WORK TO COMPLETE:
A) In the Schaefer article, what share of the vote did Schaefer receive when he was first elected Mayor of Baltimore in 1971?
B) Decide whether each statement agrees with the Schaefer article, answering yes or no and quoting the words that settle it: (i) Schaefer died at St. Agnes Hospital. (ii) Schaefer was re-elected governor in 1990. (iii) Schaefer grew up with brothers or sisters.
C) Duplicate, word for word, the stretch of the Schaefer article from "His political career" through "of the vote.".

Former Governor, Mayor William Donald Schaefer Dies At 89
BALTIMORE (WJZ/AP) — Former Maryland Governor and Baltimore Mayor William Donald Schaefer has died at the age of 89. He died Monday at 6:30 p.m.
He was recently hospitalized at St. Agnes Hospital for pneumonia. He was in hospice care at the time of his death and died at home, according to his longtime aide, Lainey LeBow-Sachs.
Kai Jackson has more.
He was a beloved politician, especially in Baltimore. He was credited with revitalizing the downtown area, especially Harborplace, as mayor, and Oriole Park at Camden Yards, as governor.
Schaefer was an only child. After a public school education, he served in World War II and followed his father into law before going to politics.
His political career began in Baltimore in 1955, when he was elected to the County Council for the fifth district. He won the council presidency in 1967. He was elected to his first term as Mayor of Baltimore in 1971; he received 84 percent of the vote.
He was still mayor when the Colts left Baltimore. The team’s owner moved them to Indianapolis and Schaefer called the man a liar and double-crosser.
He continued as mayor until 1986, when he ran for governor. He won 82 percent of the vote and was re-elected in 1990.
He was the dominant political figure in Maryland over the past half-century. In addition to his terms on the City Council and as mayor and governor, he also served as State Comptroller.
Besides Camden Yards and Harborplace, he also built the light rail system and M&T Bank Stadium. He worked tirelessly to promote his hometown of Baltimore.
He brought people back into the city by selling houses for a dollar and starting ethnic festivals. He approached every task with intensity. His philosophy was summed up by his two favorite phrases: “Do it now” and “Time is not on our side.”
“It was the most satisfying job [being mayor],” Schaefer said, saying that he would ask residents what he could do for them.
In his eight years as governor, he fed the hungry, built schools and worked on roads.
Schaefer was a man of another era.
“That’s what I want on that tombstone–he cared,” Schaefer said. “Even if I have to carve it in myself.”

DATASET:

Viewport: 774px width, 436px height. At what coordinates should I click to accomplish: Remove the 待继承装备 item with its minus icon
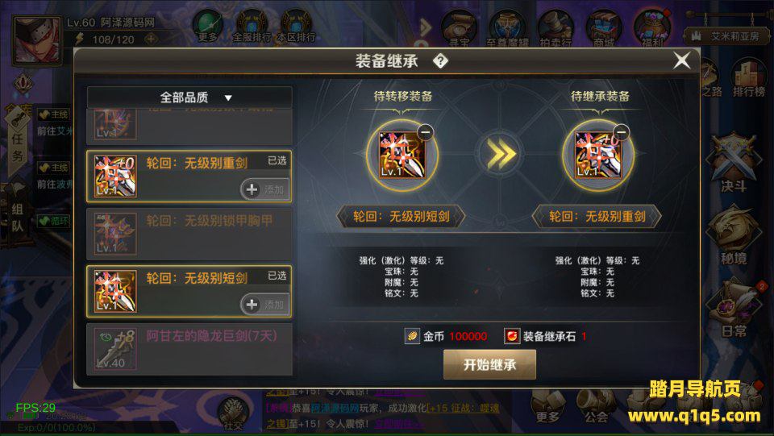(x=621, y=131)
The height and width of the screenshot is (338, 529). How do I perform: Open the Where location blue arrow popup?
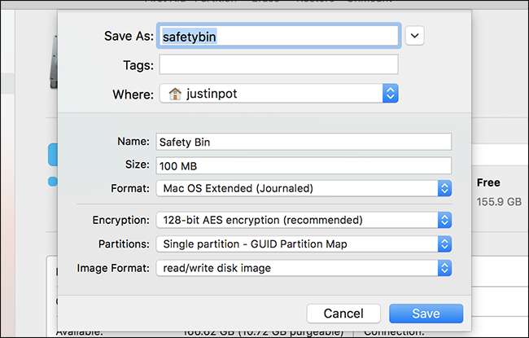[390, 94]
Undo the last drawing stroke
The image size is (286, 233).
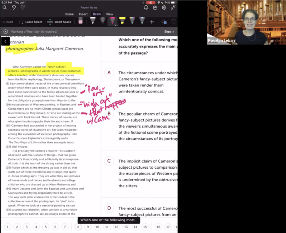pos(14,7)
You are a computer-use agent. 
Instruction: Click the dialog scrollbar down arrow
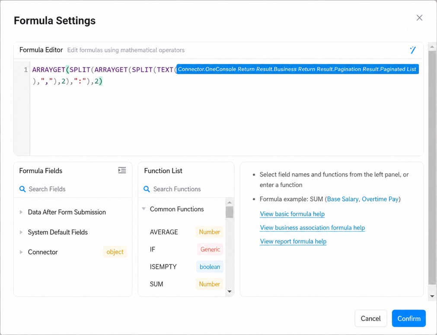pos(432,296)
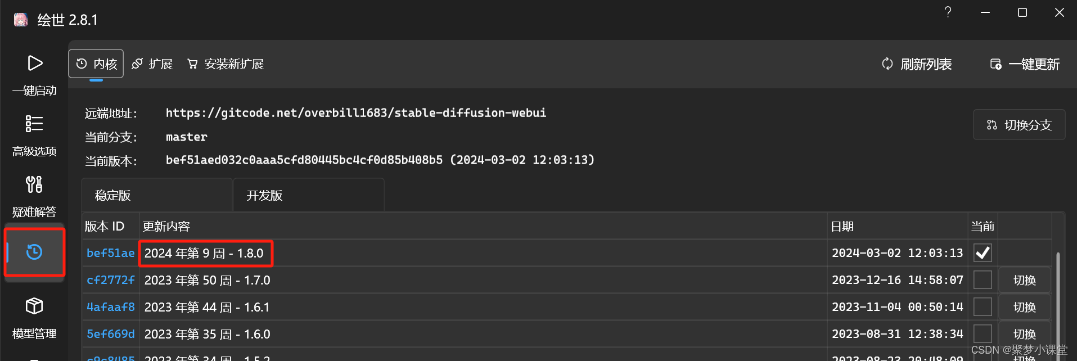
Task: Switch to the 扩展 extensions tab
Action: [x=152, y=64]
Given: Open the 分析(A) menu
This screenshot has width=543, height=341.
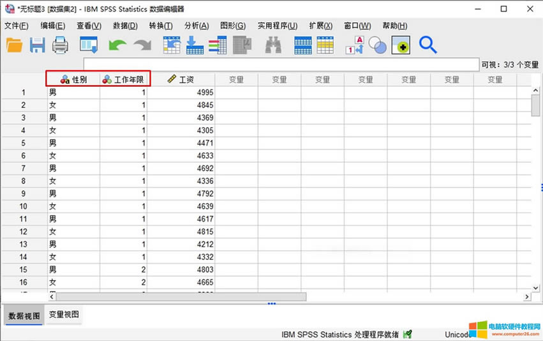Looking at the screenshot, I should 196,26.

--

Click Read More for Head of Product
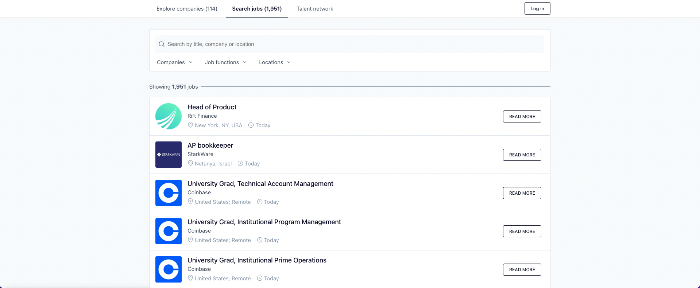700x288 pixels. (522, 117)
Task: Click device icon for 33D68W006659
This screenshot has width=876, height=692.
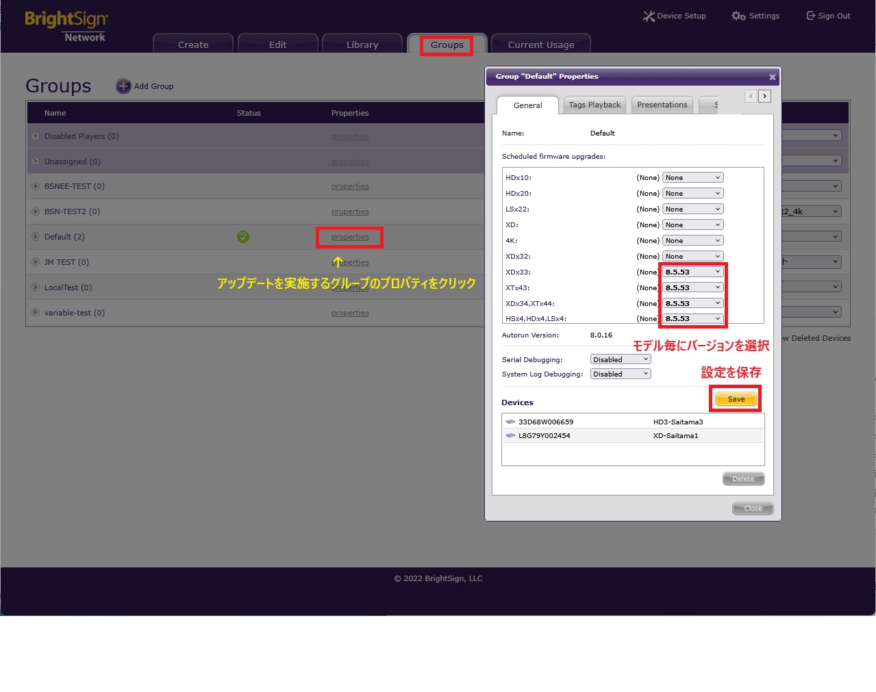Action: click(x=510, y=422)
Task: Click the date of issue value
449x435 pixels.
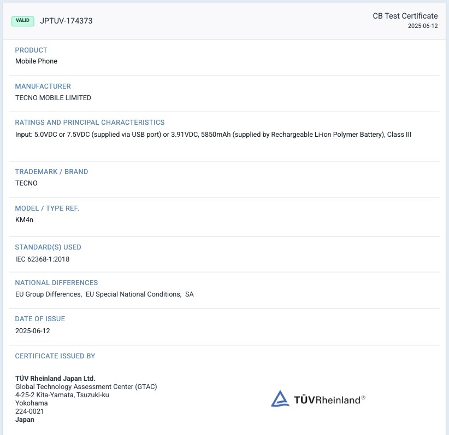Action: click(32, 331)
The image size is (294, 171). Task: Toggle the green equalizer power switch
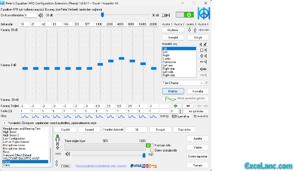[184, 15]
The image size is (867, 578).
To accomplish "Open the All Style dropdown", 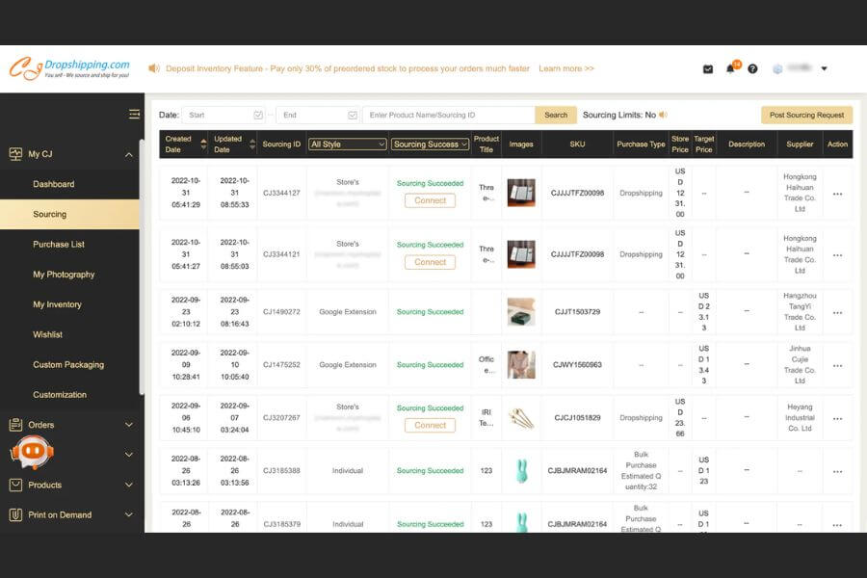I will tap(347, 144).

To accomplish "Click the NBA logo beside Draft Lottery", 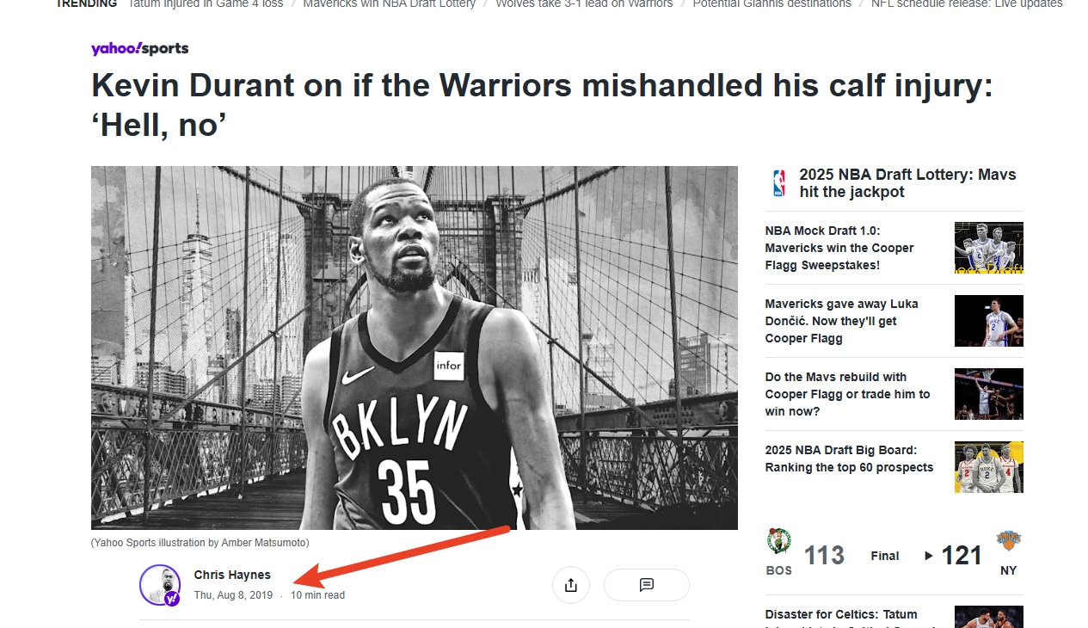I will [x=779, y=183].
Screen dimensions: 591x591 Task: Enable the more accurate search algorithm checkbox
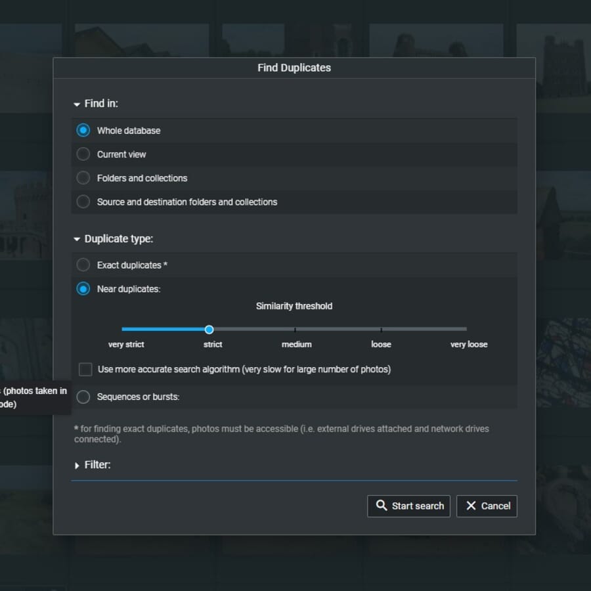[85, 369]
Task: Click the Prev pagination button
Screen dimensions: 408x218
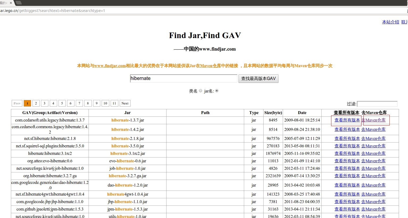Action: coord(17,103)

--

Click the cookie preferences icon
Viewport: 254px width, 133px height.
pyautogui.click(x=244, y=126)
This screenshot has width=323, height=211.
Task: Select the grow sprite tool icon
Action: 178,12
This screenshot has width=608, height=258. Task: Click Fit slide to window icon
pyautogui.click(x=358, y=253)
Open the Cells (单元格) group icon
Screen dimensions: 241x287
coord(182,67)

SOLUTION LIST:
A) 84 percent

B)
(i) No: "He was in hospice care at the time of his death and died at home"
(ii) Yes: "was re-elected in 1990"
(iii) No: "Schaefer was an only child."

C)
His political career began in Baltimore in 1955, when he was elected to the County Council for the fifth district. He won the council presidency in 1967. He was elected to his first term as Mayor of Baltimore in 1971; he received 84 percent of the vote.